She said she knew who I was and had asked about me, and that her husband was an Austrian violinist from Graz whose hand had been injured when they fled or something, I don’t know exactly, but even during the flight, in the forests, he’d wrapped the record up in rags and protected it, and afterward they’d reached Haifa on the Knesset Yisrael, and from there to Cyprus, and then secretly back to Palestine, and he’d even protected the record when standing in line for the toilet on the boat. He said he’d once stood in line for five hours, all the while clasping the record to his chest, and he said that the boat’s commander was surprised by the fact that the man with the shattered hand wouldn’t let go of the record. He invited him to his cabin and gave him a tangerine. And the woman explained that there, aboard that boat, was God’s luminosity. She said that the commander told him that if he reached Palestine he had to go up to Jerusalem — where the commander, was born — and go up to Mount Scopus and see the most glorious sunrise in the world.

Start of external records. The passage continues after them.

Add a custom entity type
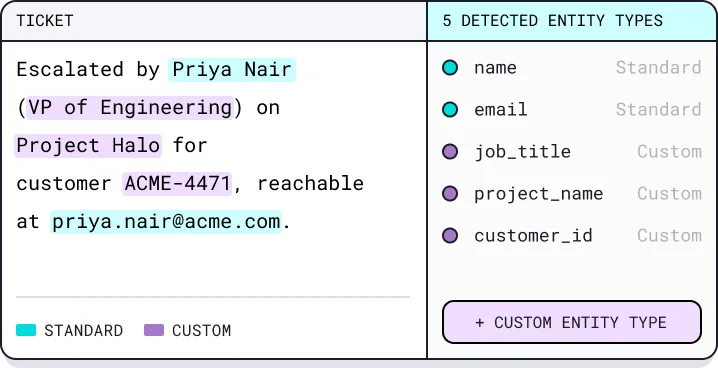The image size is (718, 368). (x=571, y=322)

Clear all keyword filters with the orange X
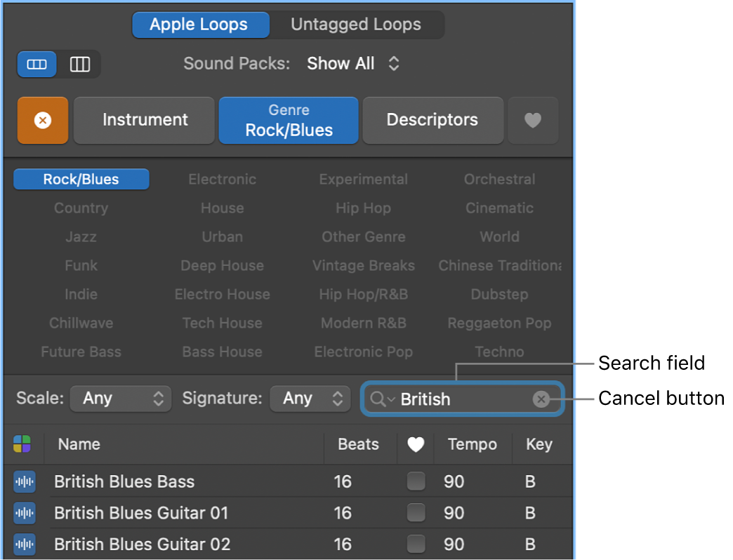[x=42, y=120]
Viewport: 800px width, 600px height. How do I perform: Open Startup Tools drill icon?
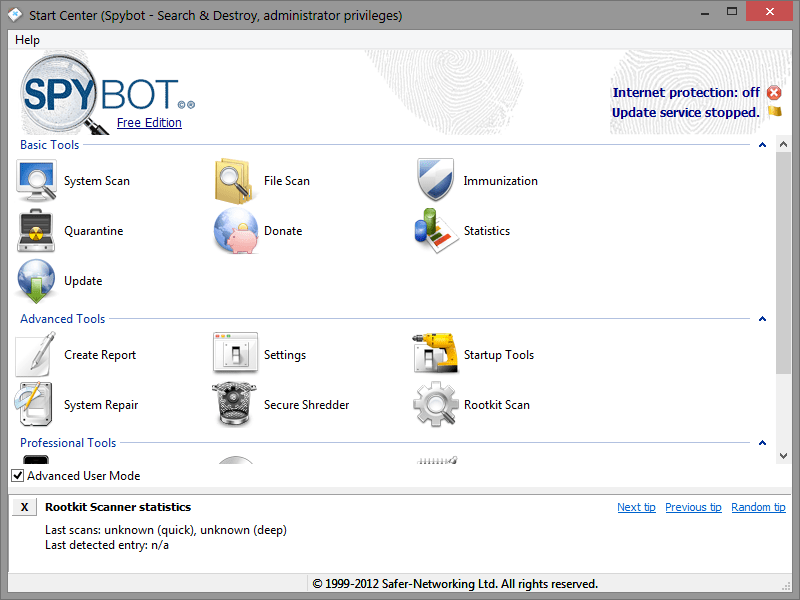[435, 355]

The woman was standing and I was sitting, and she said, After a year in Cyprus he managed to escape but didn’t have the hands to play again. He walked from Haifa to Tel Aviv with the record, and British policemen stopped him, and he told them in Hebrew that he didn’t speak any language, and they took pity on him and laughed, and said, What’s that you’ve got there, and he showed them, and they laughed again and let him go, and he reached Tel Aviv. He asked where the Tel Aviv Museum was and reached Rothschild Boulevard, and Partos, his childhood friend from Vienna, was rehearsing a Mozart quartet there. Partos introduced him to your father, Kaniuk the museum director, and your father asked him where he was going, and he said to Jerusalem, and your father said, The city’s under siege. He said he was going because the commander of the boat that brought him had said that he had to see the sunrise in Jerusalem. Your father said he thinks perhaps he’s got a son someplace there.
The man left the museum and somehow got to Jerusalem. He went up to Mount Scopus, saw the sunrise, and a car stopped by him with a man in it who got out to piss, and he saw the poor guy standing there with his record in the middle of nowhere, and said he was going to Kiryat Anavim and that he’d take him there. At the kibbutz office the man told them that the commander of the boat he’d come on had sent him.

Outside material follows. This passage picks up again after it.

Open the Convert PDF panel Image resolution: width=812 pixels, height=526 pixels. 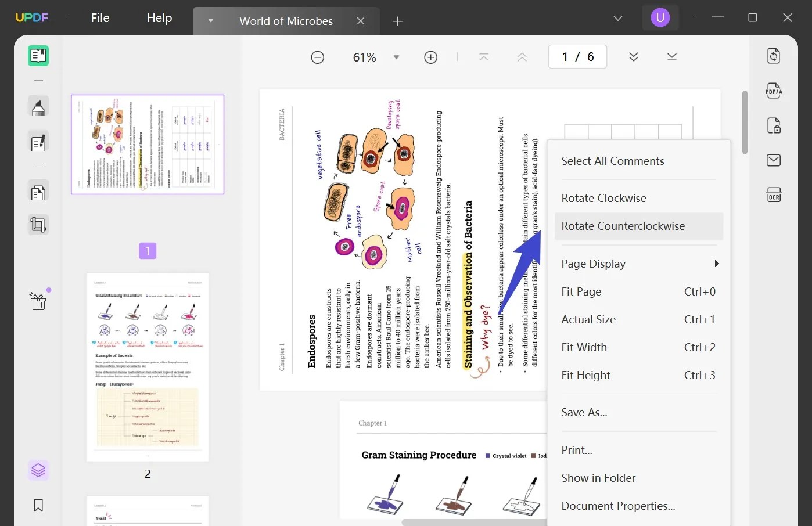774,55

The woman stopped for a moment, looked at me, and I saw a small tear wending its way from her eye and she said, I was on dining-hall duty. He came in and was so polite, starving, but polite. And what was there to eat? I saw how he took the dry bread and the leaves and the quarter sardine and he seemed to be the hungriest man I’d ever met. He ate ravenously, trembling, but politely. They gave him custard and he said that Amnon, the boat’s commander, told him that they eat fresh fruit in Eretz Yisrael. I told him I was sorry, but there’s none left. There was a kind of enigmatic, curious otherness in him. He was his own man. We got married two days later, without a rabbi. Just a few friends on the lawn. We broke a glass too. He wanted to fight but he was told that he hadn’t been taught how to fight in Bergen-Belsen, so they let him escort a convoy. Later he said he’d heard he had a cousin in a place called the Etzion Bloc in the West Bank, and I told him not to go, it was too dangerous, and tried to dissuade him, but he insisted and said he had to because the cousin is the only relative he’s got in the world.
She’d wept and told him that she loved him, and remember, things like that were left unspoken back then. He told her that she is the only love he had in his life. And he said he was alone. That his whole family had perished. The woman looked at me and went on with her story: At night as I slept, he got up, and I saw him getting up and didn’t let on. I don’t remember how, but I heard he’d reached Kfar Etzion. Two days later somebody brought me a letter he’d sent, it was in German and I didn’t understand it. One of the kibbutz members read it to me and I knew it was a kind of eulogy. There was a big assault at the time, there was a massacre at Kfar Etzion, and my husband was burned alive.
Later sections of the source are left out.